## Text block
*-*-*

The figurative language of Anne Enright

Reading time: About 1 minute

I like to share interesting pieces of figurative language I encounter in my reading. I write today about a series of simlies from Anne Enright….

Anne Enright is an Irish writer and the first Laureate for Irish Fiction (2015–2018). She has published seven novels, many short stories, and a non-fiction book about the birth of her two children. She is also winner of the Man Booker Prize (2007), for her novel The Gathering.

Her most recent work, The Wren, the Wren, tells the story of three generations of women who had the bad luck to be related — by blood or marriage — to a celebrated poet who treated his family badly.

  • The nightjar [a bird] looks like a pine cone with big night eyes.
  • She put her hands under her chin like a pair of geisha fans.
  • This man was twice her size and he was her father, so the back of his hand was like the weather, you just kept out of the way.
  • She took Ronan’s hand and Carmel’s hand, like a child in a Hollywood musical at the end of the story, when everything has been fixed.
  • And in that soot I saw…something: a stirring in the grass, a quick lozenge of light that flickered away.
  • She went about her breakfast, screwing the coffee pot together with a metal shriek and putting it on the stove. It was too early for the radio and the silence made her actions seem very loud.
  • The oats sighed as they left the paper bag, the frozen berries chinked against the dish.
  • Phil’s hands shaped the air in front of his rotting chest as he talked of the little Irish wren, and there was just a whisper of alcohol in there, softening his tongue and wetting those mischievous, fond eyes.
  • [She was]..a neat Vassar student whose family finances were so quiet, they were like the air itself
  • The connection between us is more than a strand of DNA, it is a rope thrown from the past, a fat twisted rope, full of blood.

*-*-*

## The data

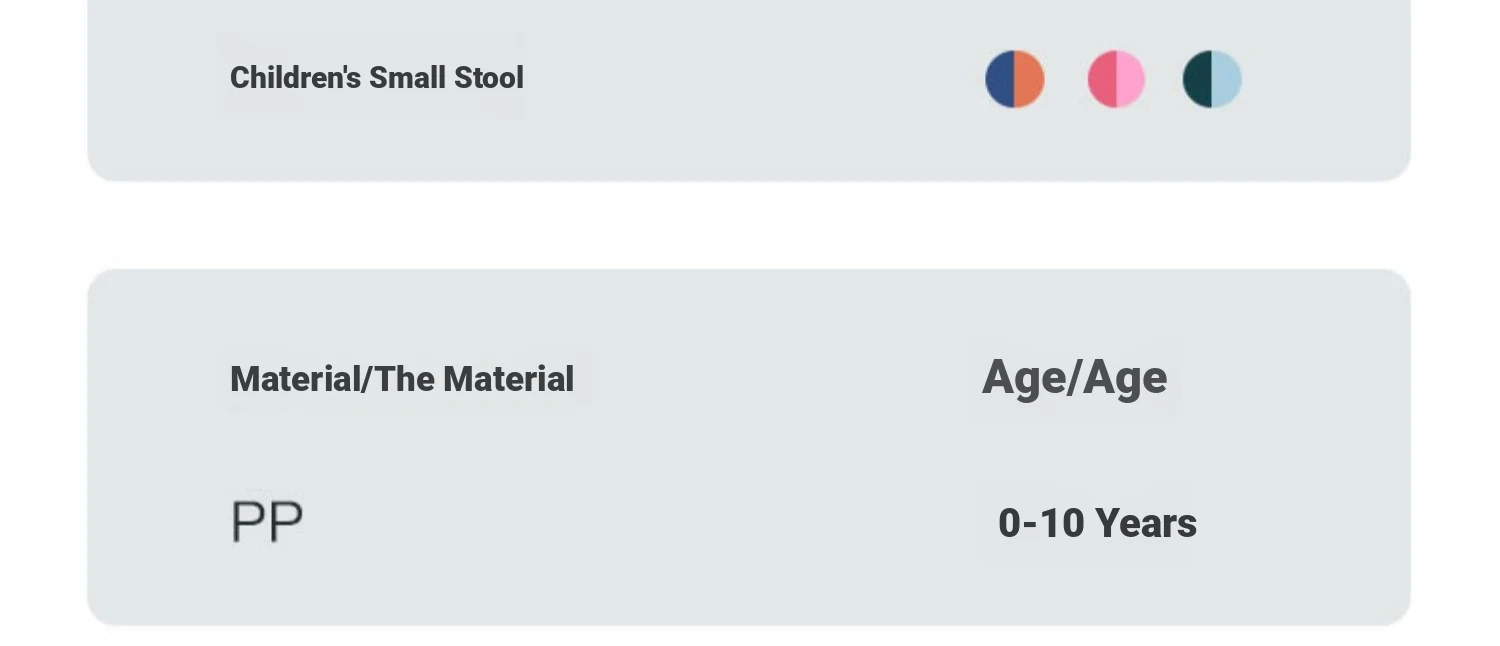Tap the light pink half of the middle swatch
This screenshot has width=1500, height=646.
1131,79
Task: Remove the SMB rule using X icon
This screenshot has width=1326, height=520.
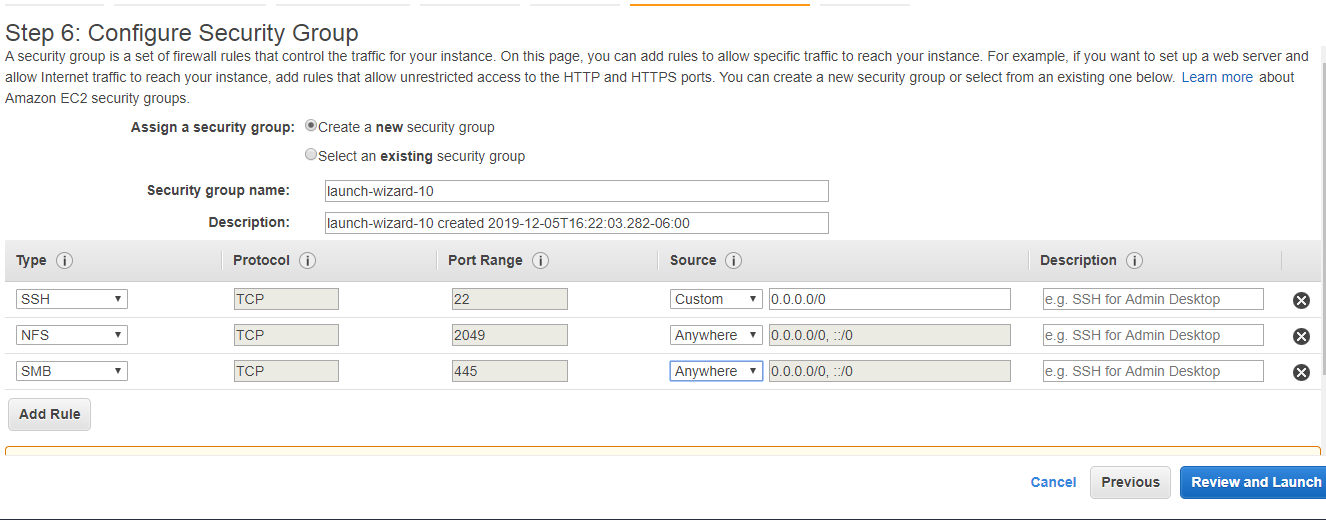Action: pos(1301,372)
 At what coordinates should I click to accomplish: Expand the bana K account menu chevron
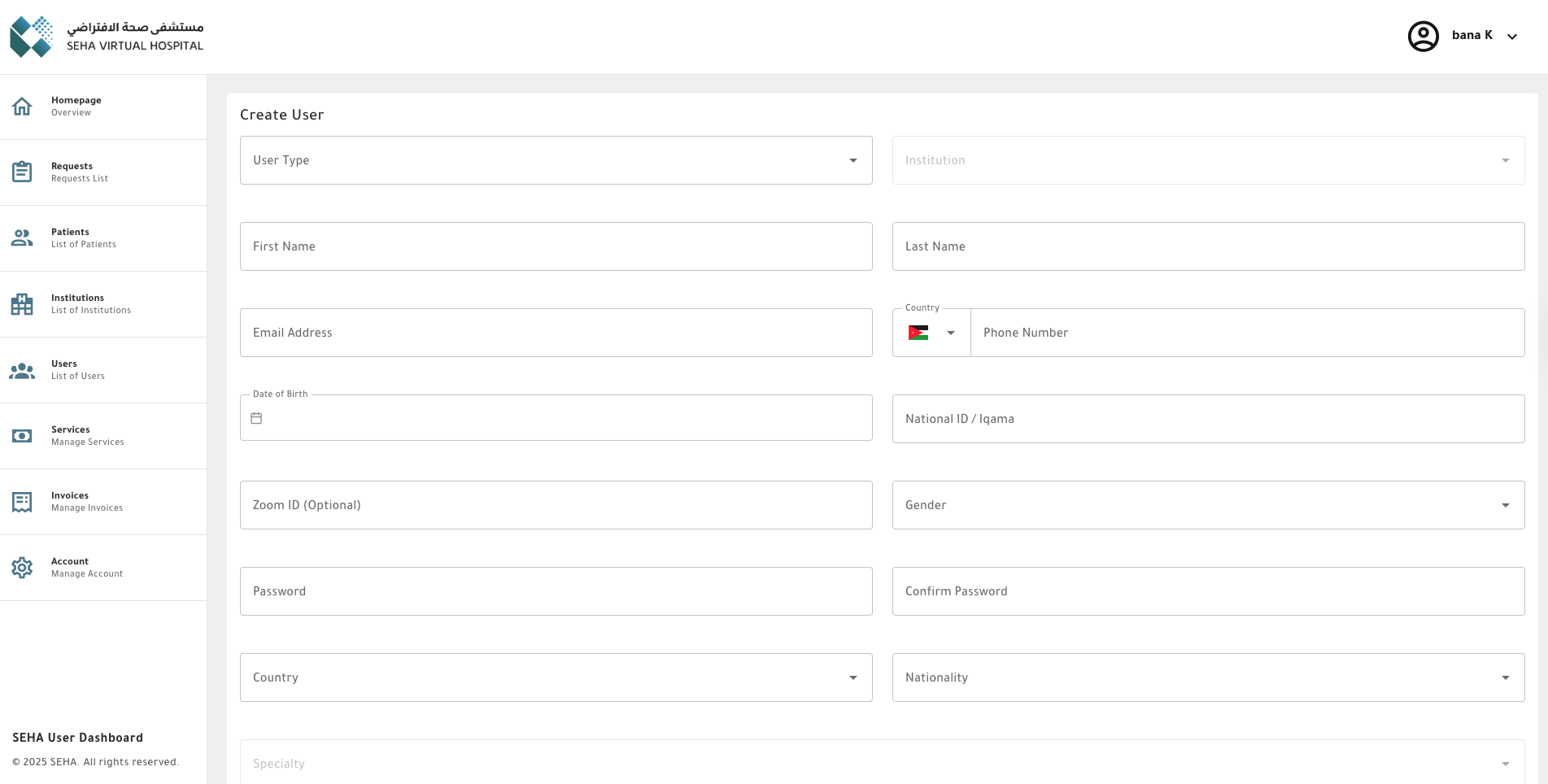click(x=1512, y=37)
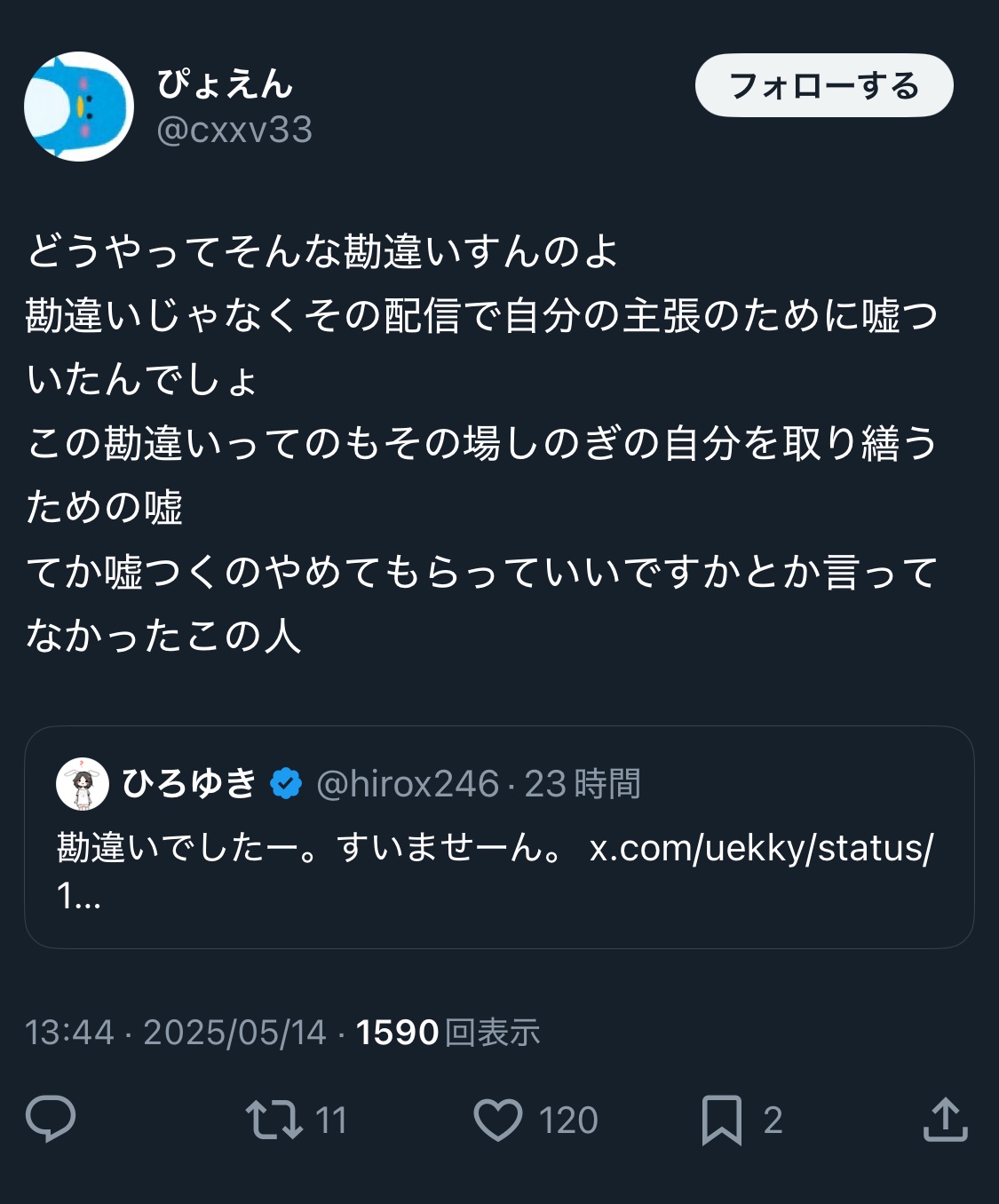Open ぴょえん's profile via the blue avatar
999x1204 pixels.
[79, 107]

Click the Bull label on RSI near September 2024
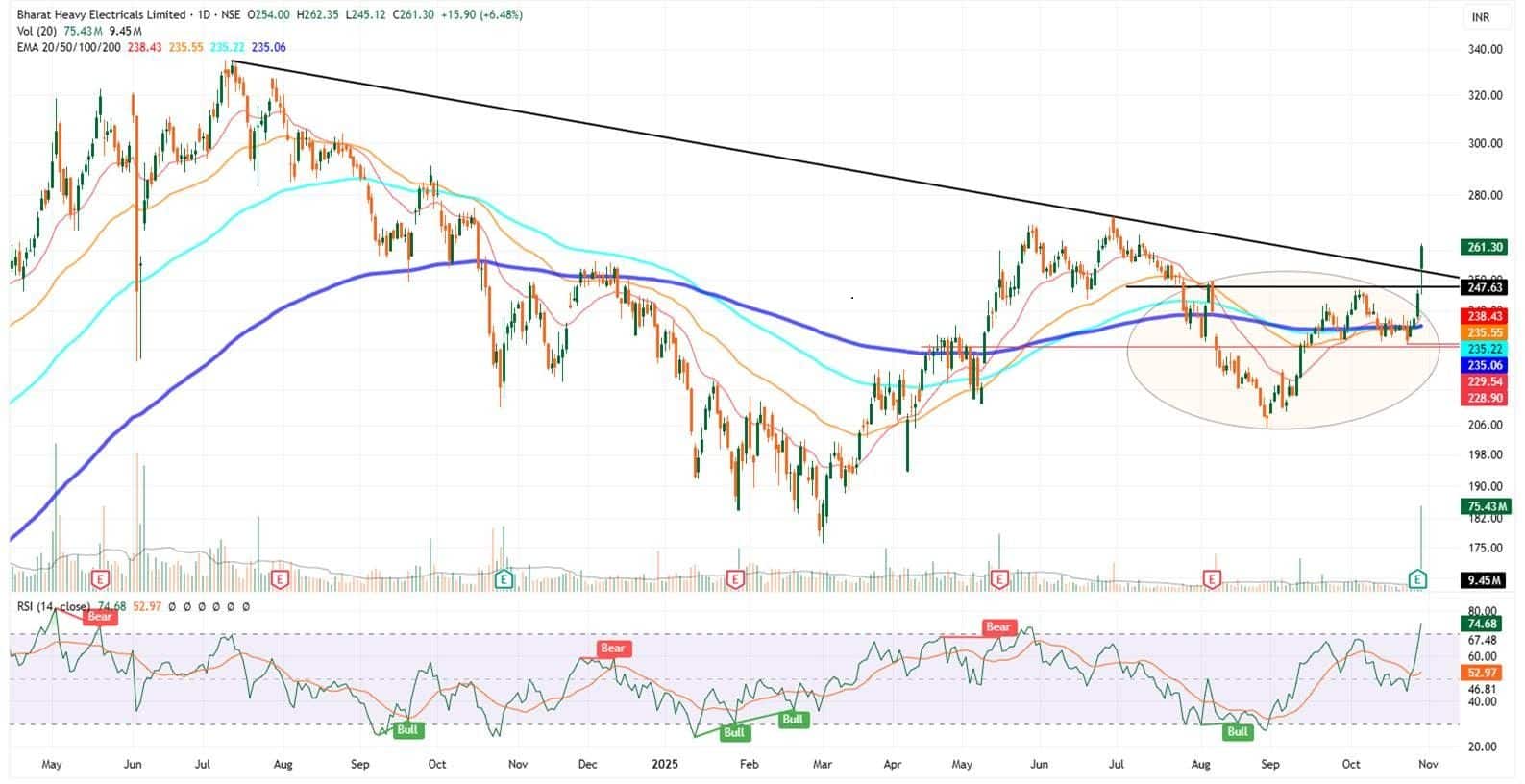coord(407,730)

*-*-*

## Activities
(a) Reproduce the stretch of the Anne Enright piece from "Anne Enright is" through "big night eyes.".
(b) In the Anne Enright piece, which of her novels won the Man Booker Prize in 2007?

## Solutions to the tasks
(a)
Anne Enright is an Irish writer and the first Laureate for Irish Fiction (2015–2018). She has published seven novels, many short stories, and a non-fiction book about the birth of her two children. She is also winner of the Man Booker Prize (2007), for her novel The Gathering.

Her most recent work, The Wren, the Wren, tells the story of three generations of women who had the bad luck to be related — by blood or marriage — to a celebrated poet who treated his family badly.

  • The nightjar [a bird] looks like a pine cone with big night eyes.

(b) The Gathering